What needs to be done » Pull out every line of the rows below that contains the string "link", matching case exactly.
++++ Listed records ++++
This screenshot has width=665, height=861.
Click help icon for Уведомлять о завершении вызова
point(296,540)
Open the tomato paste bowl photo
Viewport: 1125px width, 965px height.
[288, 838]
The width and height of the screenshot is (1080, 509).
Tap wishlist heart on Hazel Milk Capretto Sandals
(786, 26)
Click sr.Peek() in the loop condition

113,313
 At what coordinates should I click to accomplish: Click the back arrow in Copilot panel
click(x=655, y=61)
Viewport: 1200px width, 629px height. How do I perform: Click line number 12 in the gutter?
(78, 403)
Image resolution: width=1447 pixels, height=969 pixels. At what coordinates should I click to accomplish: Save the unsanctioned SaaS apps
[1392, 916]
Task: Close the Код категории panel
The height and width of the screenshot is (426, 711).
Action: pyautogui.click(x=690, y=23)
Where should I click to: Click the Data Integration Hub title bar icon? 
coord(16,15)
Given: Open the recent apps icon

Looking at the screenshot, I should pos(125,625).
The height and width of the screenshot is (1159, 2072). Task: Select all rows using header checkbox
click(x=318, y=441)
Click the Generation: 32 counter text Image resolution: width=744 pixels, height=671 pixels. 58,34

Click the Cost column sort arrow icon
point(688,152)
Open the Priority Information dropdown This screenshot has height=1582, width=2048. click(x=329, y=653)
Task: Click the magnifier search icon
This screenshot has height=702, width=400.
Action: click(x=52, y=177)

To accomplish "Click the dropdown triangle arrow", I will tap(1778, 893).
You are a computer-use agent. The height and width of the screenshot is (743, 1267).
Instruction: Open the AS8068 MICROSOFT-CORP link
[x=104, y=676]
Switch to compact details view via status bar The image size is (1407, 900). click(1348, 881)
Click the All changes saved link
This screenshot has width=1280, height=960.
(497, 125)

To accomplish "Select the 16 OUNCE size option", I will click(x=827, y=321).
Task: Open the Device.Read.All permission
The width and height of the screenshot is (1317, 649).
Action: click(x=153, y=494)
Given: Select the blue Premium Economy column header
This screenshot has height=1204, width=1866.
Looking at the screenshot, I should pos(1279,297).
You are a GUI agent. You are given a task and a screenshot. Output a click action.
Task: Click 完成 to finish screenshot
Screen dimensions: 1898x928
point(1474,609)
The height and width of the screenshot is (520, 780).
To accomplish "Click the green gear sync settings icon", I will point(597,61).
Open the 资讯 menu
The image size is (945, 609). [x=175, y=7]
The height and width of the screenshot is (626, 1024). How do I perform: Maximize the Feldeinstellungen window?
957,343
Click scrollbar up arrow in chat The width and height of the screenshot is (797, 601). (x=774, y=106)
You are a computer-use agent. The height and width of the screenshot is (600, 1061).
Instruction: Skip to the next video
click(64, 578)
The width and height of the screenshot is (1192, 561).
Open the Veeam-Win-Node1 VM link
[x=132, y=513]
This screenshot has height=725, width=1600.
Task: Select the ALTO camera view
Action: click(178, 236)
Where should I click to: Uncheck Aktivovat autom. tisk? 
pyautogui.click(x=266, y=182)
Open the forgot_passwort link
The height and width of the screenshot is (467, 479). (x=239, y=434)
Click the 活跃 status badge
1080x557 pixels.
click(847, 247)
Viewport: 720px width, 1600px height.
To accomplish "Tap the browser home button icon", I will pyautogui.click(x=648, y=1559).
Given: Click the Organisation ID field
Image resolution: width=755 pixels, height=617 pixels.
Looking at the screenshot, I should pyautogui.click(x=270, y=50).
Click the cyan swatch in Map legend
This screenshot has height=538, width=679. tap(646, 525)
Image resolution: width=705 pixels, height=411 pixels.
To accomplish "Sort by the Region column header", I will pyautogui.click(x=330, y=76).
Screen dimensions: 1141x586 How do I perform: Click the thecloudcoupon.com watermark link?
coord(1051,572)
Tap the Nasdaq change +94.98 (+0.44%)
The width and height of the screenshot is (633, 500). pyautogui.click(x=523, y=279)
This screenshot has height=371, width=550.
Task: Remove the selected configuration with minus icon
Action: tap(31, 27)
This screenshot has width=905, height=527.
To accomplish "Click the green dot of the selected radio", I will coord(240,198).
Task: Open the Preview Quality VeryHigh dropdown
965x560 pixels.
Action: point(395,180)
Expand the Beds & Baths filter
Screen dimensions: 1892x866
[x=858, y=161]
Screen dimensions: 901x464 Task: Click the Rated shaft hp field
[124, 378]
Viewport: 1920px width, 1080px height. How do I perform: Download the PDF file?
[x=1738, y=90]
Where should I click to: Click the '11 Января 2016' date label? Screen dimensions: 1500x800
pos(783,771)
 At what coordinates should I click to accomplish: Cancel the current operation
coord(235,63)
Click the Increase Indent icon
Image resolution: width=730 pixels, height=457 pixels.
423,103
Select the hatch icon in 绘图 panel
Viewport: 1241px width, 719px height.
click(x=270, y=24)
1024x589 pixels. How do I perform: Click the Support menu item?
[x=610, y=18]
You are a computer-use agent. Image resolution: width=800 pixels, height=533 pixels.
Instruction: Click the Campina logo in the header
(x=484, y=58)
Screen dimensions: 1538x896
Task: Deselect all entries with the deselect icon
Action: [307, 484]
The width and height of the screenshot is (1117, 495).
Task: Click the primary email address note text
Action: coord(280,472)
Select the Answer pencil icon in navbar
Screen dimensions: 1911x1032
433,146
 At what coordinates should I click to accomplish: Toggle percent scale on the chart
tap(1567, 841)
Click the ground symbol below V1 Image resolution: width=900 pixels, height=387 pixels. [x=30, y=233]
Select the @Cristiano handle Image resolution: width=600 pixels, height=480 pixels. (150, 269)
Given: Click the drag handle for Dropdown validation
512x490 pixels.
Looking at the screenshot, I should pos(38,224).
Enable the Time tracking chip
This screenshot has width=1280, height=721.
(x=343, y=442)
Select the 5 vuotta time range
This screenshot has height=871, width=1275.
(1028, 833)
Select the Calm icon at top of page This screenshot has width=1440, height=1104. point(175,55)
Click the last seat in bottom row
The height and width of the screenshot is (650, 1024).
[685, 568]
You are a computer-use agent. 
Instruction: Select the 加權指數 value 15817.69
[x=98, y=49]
++++
Task output »
Instruction: Open the AS8068 MICROSOFT-CORP link
Click the All changes saved link
Open the Veeam-Win-Node1 VM link
Open the forgot_passwort link
Screen dimensions: 1141x586 How do I perform: Click the thecloudcoupon.com watermark link?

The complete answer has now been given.